ALEC HOGG: And now in the East as well, Sarah. We understand there has been an outbreak in East Africa.

DR SARAH BARBER: In East Africa. That’s not formally reported through the WHO as yet, but we’re certainly keeping posted on that.

ALEC HOGG: How deadly is the virus?

DR SARAH BARBER: Well, essentially, Ebola is a very serious disease. There’s no medicine. No vaccine exists. It spreads by person-to-person contact. As of August 4th,  we have essentially reported 1711 cases and 932 deaths, so that gives us a case fatality rate of about 55 percent so not everyone who is infected, dies, but about half of the people who contract the illness, do die.

ALEC HOGG: How safe is South Africa from having the virus spread to the south, now that we believe it’s gone to the east?

DR SARAH BARBER: Well, essentially, the emphasis is really more or less containing the outbreak at the source. Certainly, this is a big concern. This outbreak has the highest number of cases in death. It’s the widest geographical spread ever known, for an Ebola outbreak and we’re dealing with many misunderstandings about the disease, including how the disease is transmitted. However, the focus of the response is on those affected countries, to be able to contain the outbreak at its source in those three countries.

ALEC HOGG: But you’re sitting in South Africa now, as are we. We did talk to Dr Ayo from the KZN organisation earlier this week and he said that he was comfortable that there was sufficient security at the border posts, to stop anyone with Ebola coming into the country. Is there anything that the World Health Organisation is assisting this government, in making sure that actually happens?
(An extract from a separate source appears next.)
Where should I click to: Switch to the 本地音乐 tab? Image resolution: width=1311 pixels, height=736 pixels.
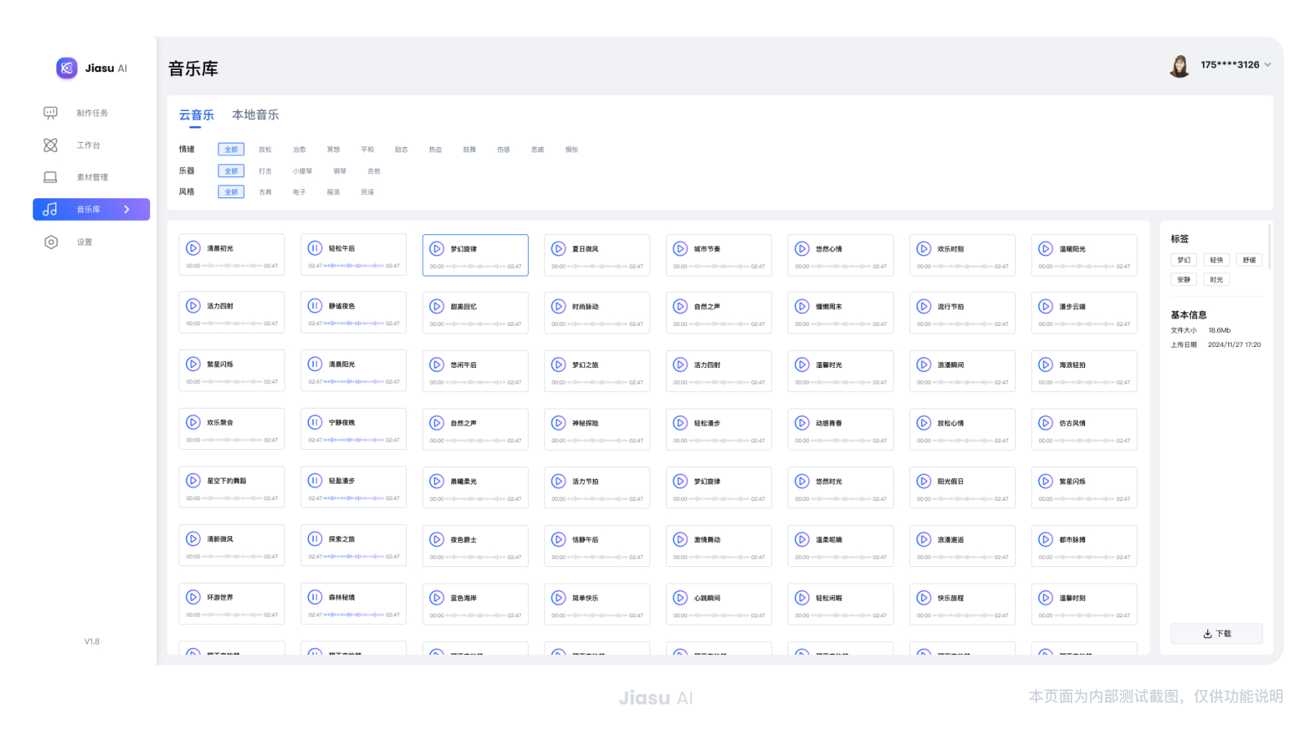(255, 115)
DR SARAH BARBER: Yes, of course. The WHO has this emergency declaration today. It has advised all of the member states outside of those affected countries that they do need to be prepared and they need to be prepared to detect, to investigate, to manage Ebola cases, and this includes port of entry – screening passengers at port of entry.

ALEC HOGG: But we have a huge and porous border. How do you stop that?

DR SARAH BARBER: Well, I think that we have to put surveillance into place. We have to educate health workers about case definitions. We have to strengthen our laboratories. We have to make sure that the health workers have the appropriate tests to be able to identify whether people have been exposed. This is not a disease that is transmitted by casual contact. It’s not transmitted through the air. It’s spread by direct person-to-person contact through physical contact with people or animals that have suffered or died from Ebola. Essentially, we need to be able to ensure that health workers evaluate exposure.

ALEC HOGG: That was Dr Sarah Barber, the Country Representative for South Africa at the World Health Organisation. No more shaking hands with visitors who come from the North.